— Begin Document section —

What is the optimal topic-modelling workflow with MALLET?

Introduction
I'd like to know what other topic modellers consider to be an optimal topic-modelling workflow all the way from pre-processing to maintenance. While this question consists of a number of sub-questions (which I will specify below), I believe this thread would be useful for myself and others who are interested to learn about best practices of end-to-end process.
Proposed Solution Specifications
I'd like the proposed solution to preferably rely on R for text processing (but Python is fine also) and topic-modelling itself to be done in MALLET (although if you believe other solutions work better, please let us know). I tend to use the topicmodels package in R, however I would like to switch to MALLET as it offers many benefits over topicmodels. It can handle a lot of data, it does not rely on specific text pre-processing tools and it appears to be widely used for this purpose. However some of the issues outline below are also relevant for topicmodels too. I'd like to know how others approach topic modelling and which of the below steps could be improved. Any useful piece of advice is welcome.
Outline
Here is how it's going to work: I'm going to go through the workflow which in my opinion works reasonably well, and I'm going to outline problems at each step.
Proposed Workflow
1. Clean text
This involves removing punctuation marks, digits, stop words, stemming words and other text-processing tasks. Many of these can be done either as part of term-document matrix decomposition through functions such as for example TermDocumentMatrix from R's package tm.

— End Document section —
— Begin Raw data —

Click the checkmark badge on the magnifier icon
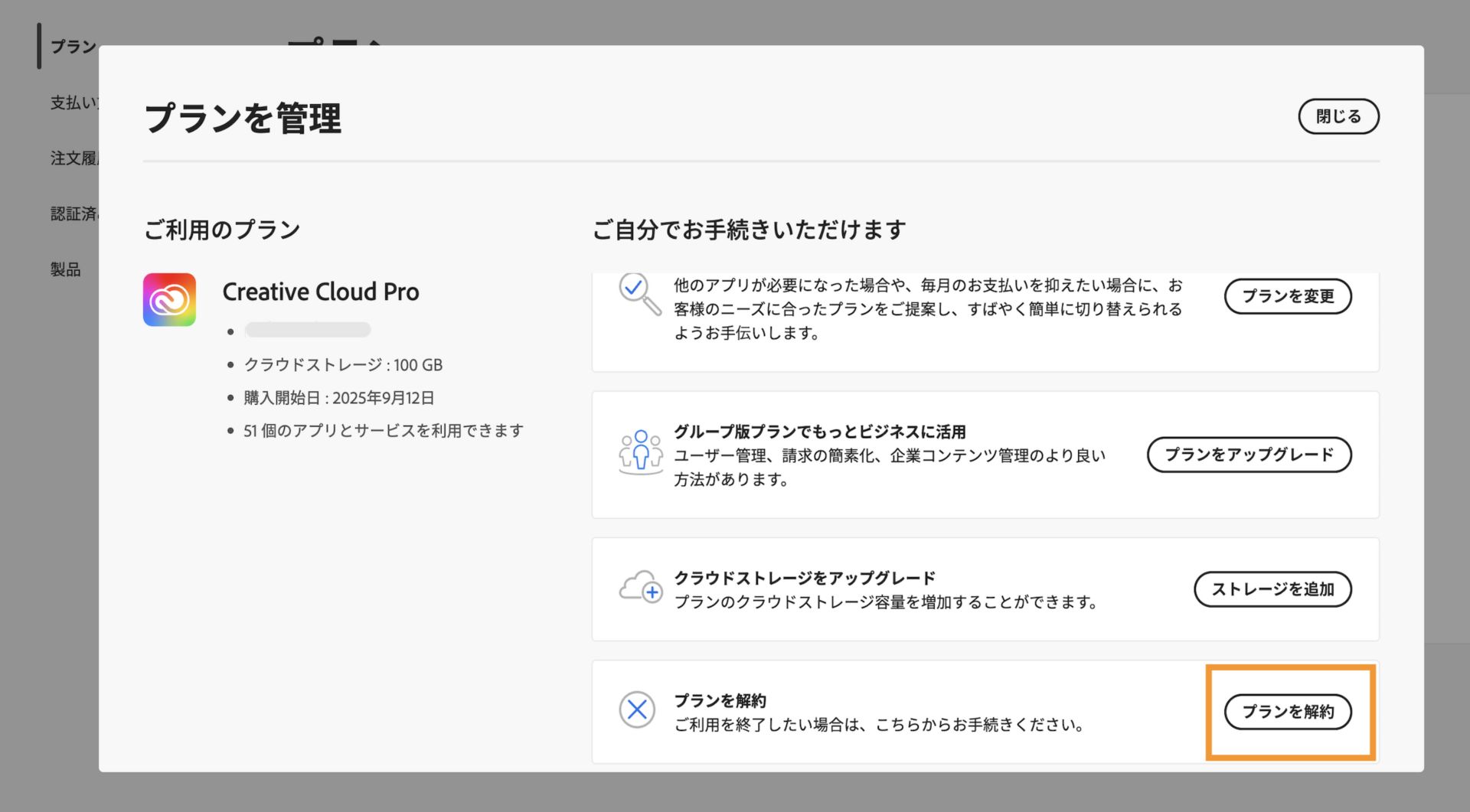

— End Raw data —

Set task A.
Answer these from the topic-modelling post:
(i) Which R package does the writer currently tend to use for topic modelling?
(ii) What three advantages of MALLET does the post list?
(iii) Which function from R's tm package is named in the step on cleaning text?
Set task B.
Extend the post on the MALLET topic-modelling workflow beyond its final sentence, keeping to its numbered steps.

Task result A.
(i) The topicmodels package.
(ii) It can handle a lot of data, it does not rely on specific text pre-processing tools, and it appears to be widely used for this purpose.
(iii) TermDocumentMatrix.

Task result B.
Problem: This however may need to be performed on the text strings directly, using functions such as gsub in order for MALLET to consume these strings. Performing in on the strings directly is not as efficient as it involves repetition (e.g. the same word would have to be stemmed several times)
2. Construct features
In this step we construct a term-document matrix (TDM), followed by the filtering of terms based on frequency, and TF-IDF values. It is preferable to limit your bag of features to about 1000 or so. Next go through the terms and identify what requires to be (1) dropped (some stop words will make it through), (2) renamed or (3) merged with existing entries. While I'm familiar with the concept of stem-completion, I find that it rarely works well.
Problem: (1) Unfortunately MALLET does not work with TDM constructs and to make use of your TDM, you would need to find the difference between the original TDM -- with no features removed -- and the TDM that you are happy with. This difference would become stop words for MALLET. (2) On that note I'd also like to point out that feature selection does require a substantial amount of manual work and if anyone has ideas on how to minimise it, please share your thoughts.
Side note: If you decide to stick with R alone, then I can recommend the quanteda package which has a function dfm that accepts a thesaurus as one of the parameters. This thesaurus allows to to capture patterns (usually regex) as opposed to words themselves, so for example you could have a pattern \\bsign\\w*.?ups? that would match sign-up, signed up and so on.
3. Find optimal parameters
This is a hard one. I tend to break data into test-train sets and run cross-validation fitting a model of k topics and testing the fit using held-out data. Log likelihood is recorded and compared for different resolutions of topics.
Problem: Log likelihood does help to understand how good is the fit, but (1) it often tends to suggest that I need more topics than it is practically sensible and (2) given how long it generally takes to fit a model, it is virtually impossible to find or test a grid of optimal values such as iterations, alpha, burn-in and so on.
Side note: When selecting the optimal number of topics, I generally select a range of topics incrementing by 5 or so as incrementing a range by 1 generally takes too long to compute.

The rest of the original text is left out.